York Osgoode Hall Law School Professors Giuseppina D’Agostino and Poonam Puri will serve as scholars-in-residence with the Law Commission of Ontario (LCO) from July to December 2009.

The Osgoode Hall Law School LCO Scholar-in-Residence Program provides Osgoode scholars with an opportunity to pursue research in collaboration with an institution that is committed to adding to knowledge and using it in the development of pragmatic recommendations for law reform.

Puri, a co-director of the Jay & Barbara Hennick Centre for Business & Law at Osgoode and the Schulich School of Business, will be responsible for carrying out the LCO’s joint and several liability project. The purpose of the project is to consider whether the Ontario Business Corporations Act, which provides for joint and several liability, should be amended to bring it in greater alignment with the Ontario Securities Act, federal legislation and trends in the United States, the United Kingdom and Australia.

D’Agostino, director of the IP Osgoode Intellectual Property Law & Technology Program, will address the intersection of intellectual property, privacy and ethics issues around electronic health records. She will focus on the Motherisk Program, based at Toronto’s Hospital for Sick Children, which is moving from paper to electronic records. This project will build on work she has done on intellectual property and privacy issues around e-records in the UK. Although this is not an LCO project, it will be completed in association with the LCO.

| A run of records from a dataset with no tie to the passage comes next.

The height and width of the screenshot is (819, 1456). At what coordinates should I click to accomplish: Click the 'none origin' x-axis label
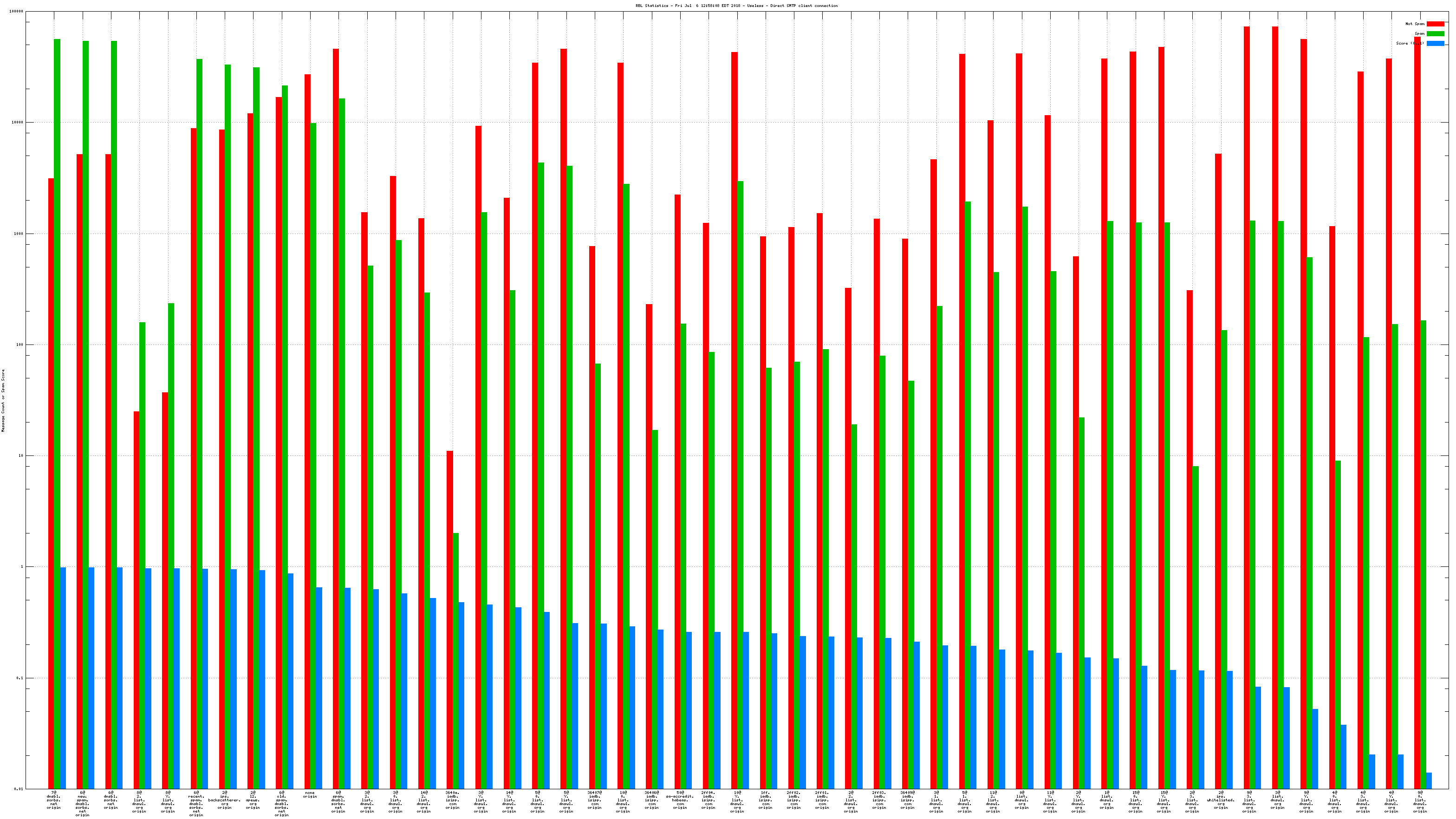[310, 795]
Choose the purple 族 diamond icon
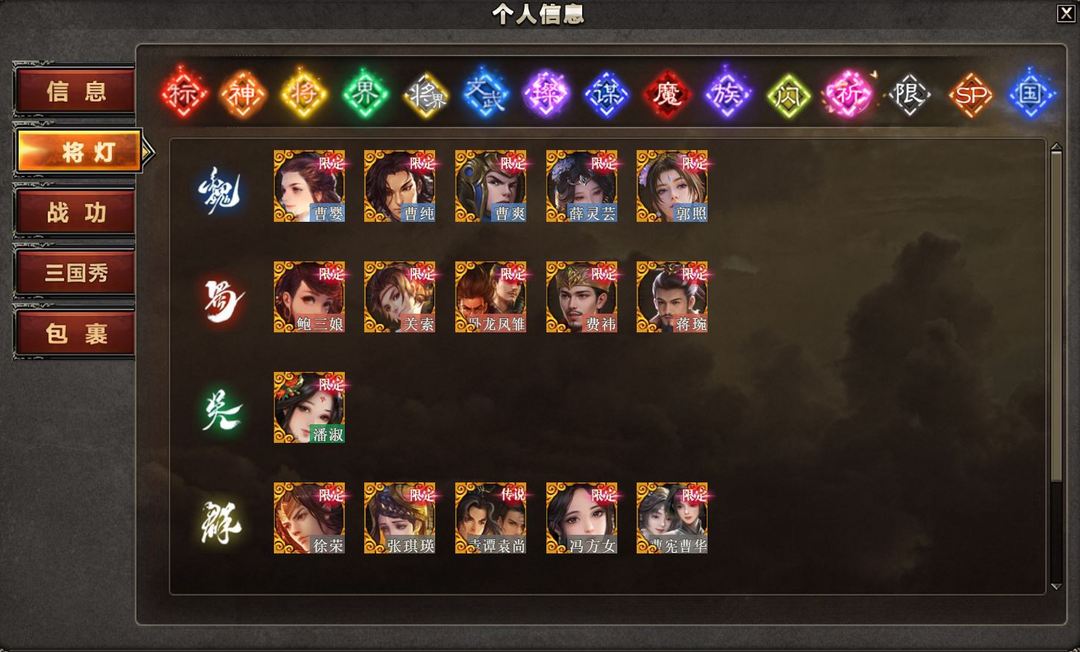This screenshot has height=652, width=1080. 727,93
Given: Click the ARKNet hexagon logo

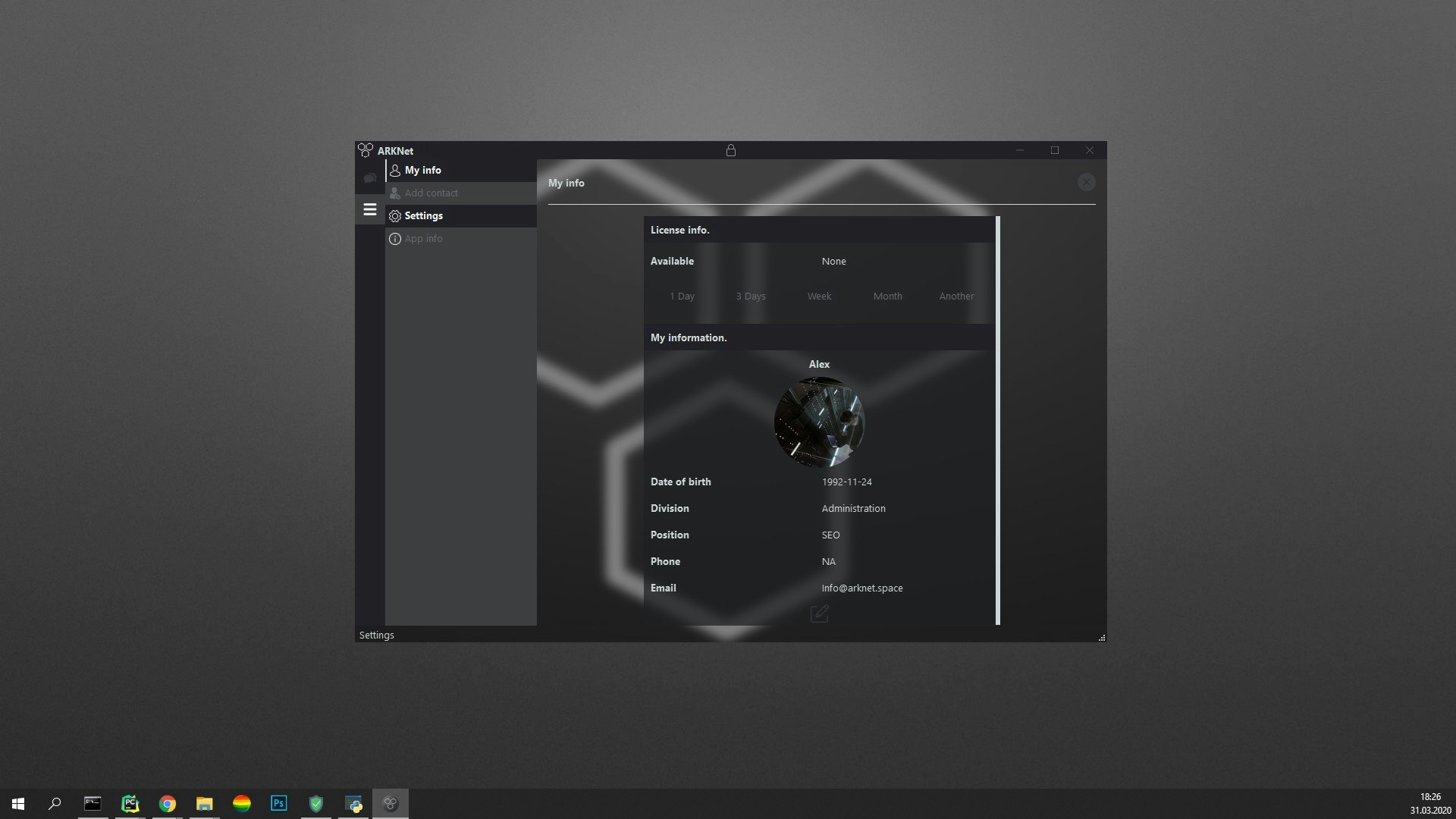Looking at the screenshot, I should (367, 150).
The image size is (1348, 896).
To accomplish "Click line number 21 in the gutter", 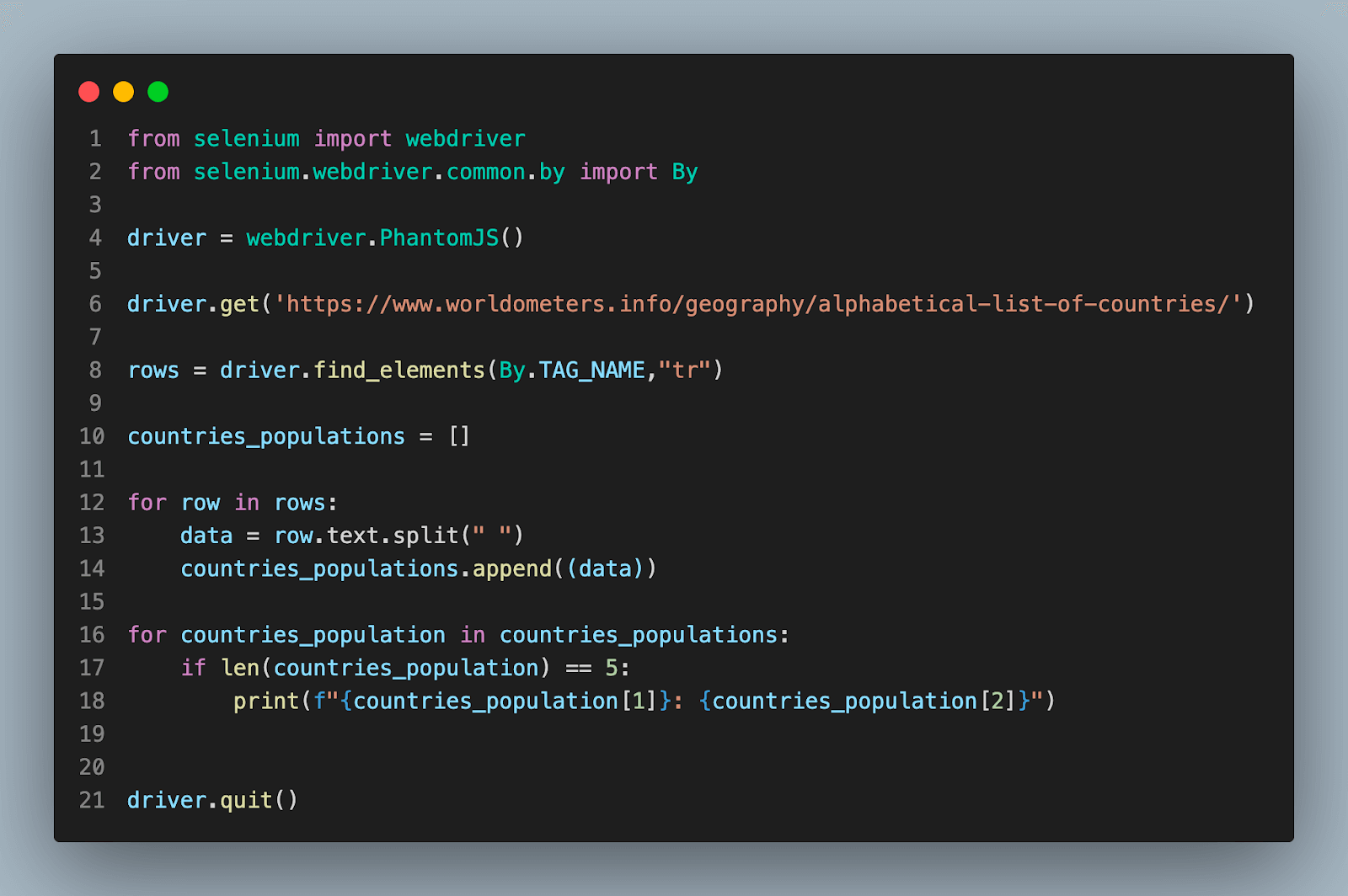I will [x=91, y=799].
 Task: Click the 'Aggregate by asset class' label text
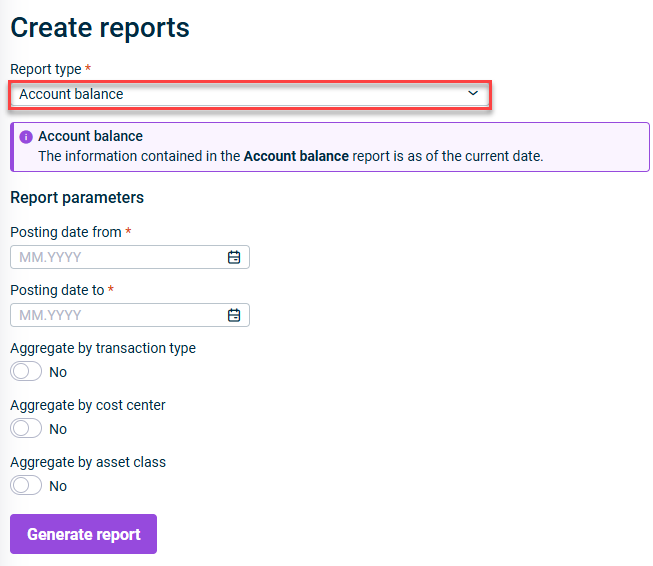(88, 462)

“The collaboration between Osgoode and the LCO provides an excellent opportunity to highlight to the public the ways in which both institutions contribute to the development of policy and knowledge mobilization,” said Osgoode Interim Dean Jinyan Li and LCO Executive Director Patricia Hughes in a joint announcement about the appointments of D’Agostino and Puri. Both professors will be released from their teaching responsibilities for the fall term.

The LCO will also collaborate with Osgoode and IP Osgoode in holding a symposium on Jan. 29, 2010, that will focus on D’Agostino’s research into the sometimes conflicting claims around medical e-records. It is also anticipated that Osgoode, the Hennick Centre for Business & Law and the LCO will organize a round table to bring together those concerned with joint and several liability to help develop appropriate recommendations as part of the LCO’s usual consultation processes.

Launched in September 2007 and housed at York, the LCO operates independently of government to recommend law reforms to increase access to justice.